Daher hing der Erfolg von Wirth wesentlich vom Eintritt der norwegische Aker Solutions ASA als Gesellschafter ab. Allerdings gab es vor Jahrzehnten einen entsprechenden Ansatz mit der ARGE Maritim gewinnbare Metallische Rohstoffe (AMR), an der Unternehmen wie die Deutsche Schachtbau- und Tiefbohrgesellschaft, die Metallgesellschaft sowie Preussag beteiligt waren und die bereits 1978 in einem Pilotprojekt etliche hundert Tonnen Manganknollen aus dem Pazifik förderte. Dieses Konsortium war jedoch, wie wir heute wissen, zu früh gestartet und zerfiel bald wegen der noch niedrigen Rohstoffpreise. In strategischen Beratungen zwischen Bundesregierung und Industrie wird in den vergangenen Jahren immer wieder der Gedanke eines nationalen Rohstoffkonzerns oder -Konsortiums bewegt, wie ihn auch das VSM-Vorstandsmitglied Herbert Aly (Blohm + Voss) in der Debatte vehement forderte. Viele Teilnehmer hatten jedoch Zweifel, ob man einen nationalen Player per »Ordre de Mufti« und mit marktwirtschaftlichen Mitteln etablieren könne.

Streitthema CO2-Lagerung

In einem weiteren Impulsreferat schilderte Prof. Klaus Wallmann vom IFM Geomar in Kiel die Chancen und Möglichkeiten der Speicherung von abgeschiedenem CO2 in ausgebeuteten Lagerstätten unter dem Meeresboden (CCS), die eine im Vergleich sehr kostengünstige Option zur längeren Nutzung fossiler Energieträger bei Einhaltung von Emissionszielen im künftigen Energiemix darstellt. Wallmann wies darauf hin, dass CO2 durch Norwegen bereits seit Jahren in unterseeische Lager wie etwa dem Sleipner-Feld verpresst werde, motiviert durch eine CO2-Steuer. In Deutschland, wo zurzeit nur ein wesentliches Demonstrationsvorhaben in Brandenburg (onshore) geplant sei, laufe die politische Diskussion, getrieben durch die Umweltverbände und einige Landesregierungen, auf eine Verdammung der CCS-Technologie heraus. Wallmann, der auch Koordinator eines gerade anlaufenden europäischen Forschungsprojektes zu CCS ist, strich hingegen die Chancen für die Energieversorgung und die deutsche Meerestechnik heraus und setzte sich nachdrücklich dafür ein, dass die Politik CCS nicht aus wohlfeilem Populismus »zu den Akten lege«, sondern eine ehrliche, sachbezogene Abwägung der Chancen und Risiken ermögliche.

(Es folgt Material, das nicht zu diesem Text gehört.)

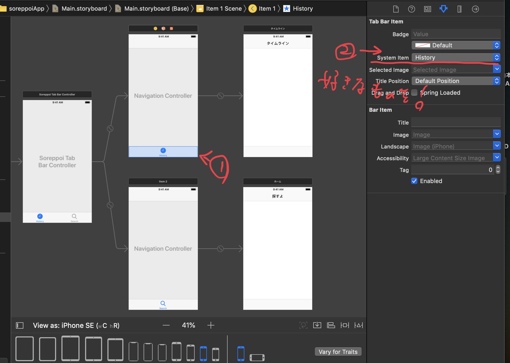Screen dimensions: 510x363
Task: Click Main.storyboard (Base) in breadcrumb
Action: click(156, 9)
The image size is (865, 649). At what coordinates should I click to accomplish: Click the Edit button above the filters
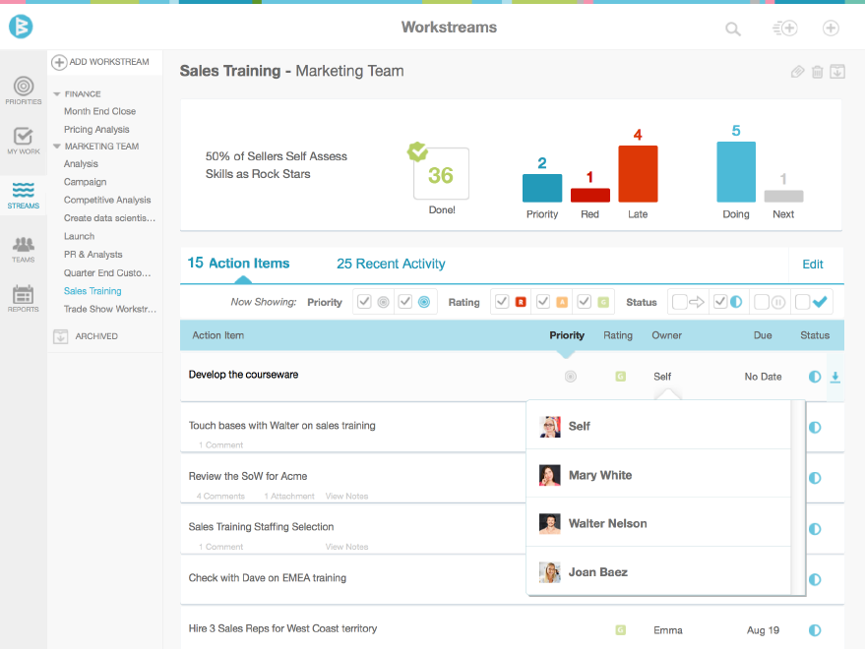(813, 264)
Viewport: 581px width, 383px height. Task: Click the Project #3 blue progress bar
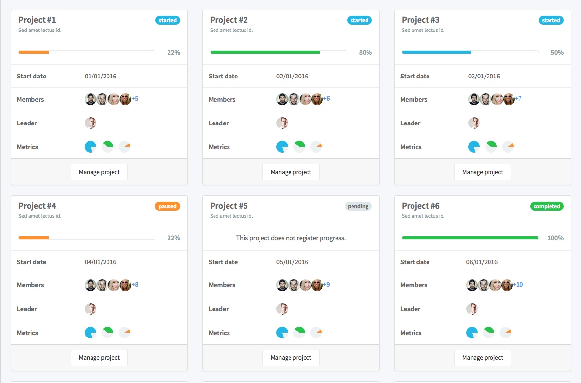[x=436, y=52]
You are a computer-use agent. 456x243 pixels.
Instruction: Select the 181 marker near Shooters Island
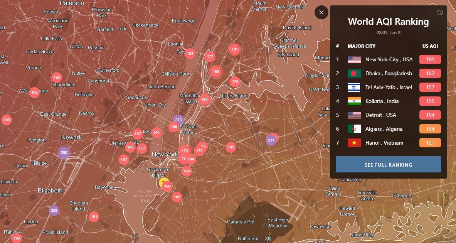pyautogui.click(x=94, y=217)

Viele Teilnehmer verließen den Meerestechnik-Workshop mit dem Eindruck, dass die Dimension des Themas mittlerweile in Deutschland erkannt worden ist und auch Eingang ins Regierungshandeln gefunden hat, dass aber kaum von einer deutschen Führungs- oder Pionierrolle gesprochen werden kann, und dass noch viel getan werden muss, um an diesen Hightech-Märkten in größerem Umfang zu partizipieren.